There were 3.3 million ATMs worldwide at the end of 2017, 51 percent of which were located away from branches. The number and share of off-site ATMs continue to increase, with more than 15,000 new such terminals installed during 2017.

In rural areas, the ATM is sometimes the only point of contact between a bank and its customers. According to London-based RBR’s latest report, Global ATM Market and Forecasts to 2023, the location of ATMs varies widely by region. However, with the exception of Latin America, off-site is the most common location for ATMs in every region. Nearly two-thirds of the major markets surveyed have more than 50 percent of ATMs installed away from branches.

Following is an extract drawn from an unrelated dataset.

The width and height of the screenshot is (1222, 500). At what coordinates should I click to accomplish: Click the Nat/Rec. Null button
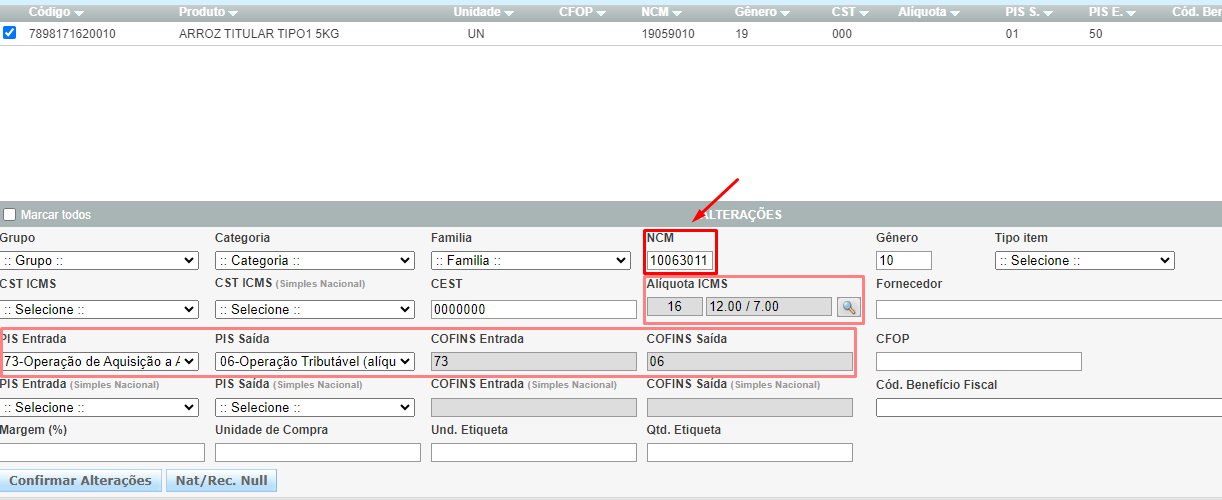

Over 1.7 billion people, mostly in Africa, South Asia and Latin America, were unbanked at the end of 2017. The vast majority reside in rural areas, where it would be impractical to open a branch for each small community, and the ATM is often the most important — sometimes the only — physical point of contact between banks and customers. A strong cash culture, and government campaigns to expand access to banking services, have therefore led to a rise in off-site terminals to cater to rural populations. In Chile and Egypt, for example, financial inclusion initiatives have contributed to off-site ATMs making up close to 60 percent of all ATMs.

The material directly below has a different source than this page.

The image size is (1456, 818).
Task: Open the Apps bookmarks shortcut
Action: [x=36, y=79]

ATMs by location, 2017. Source: Global ATM Market and Forecasts to 2023 (courtesy RBR).

RBR also found that, faced with rising operating expenses and fewer customers visiting their branches, banks in developed markets are streamlining their branch networks and turning to off-site ATMs as a more cost-efficient customer service channel. This is particularly apparent in the Netherlands and Sweden, where the number of branches has decreased significantly over the last few years: Off-site terminals account for over 70 percent of all ATMs in both countries, as they are installed to replace closed outlets.

“Off-site ATMs can be a valuable tool both for bringing new customers into the banking system and to serve existing customers where branches are being closed,” said Rowan Berridge, who led RBR’s research. “Cash is set to remain hugely important in most markets, and the number of ATMs installed away from bank branches will increase further over the coming years.”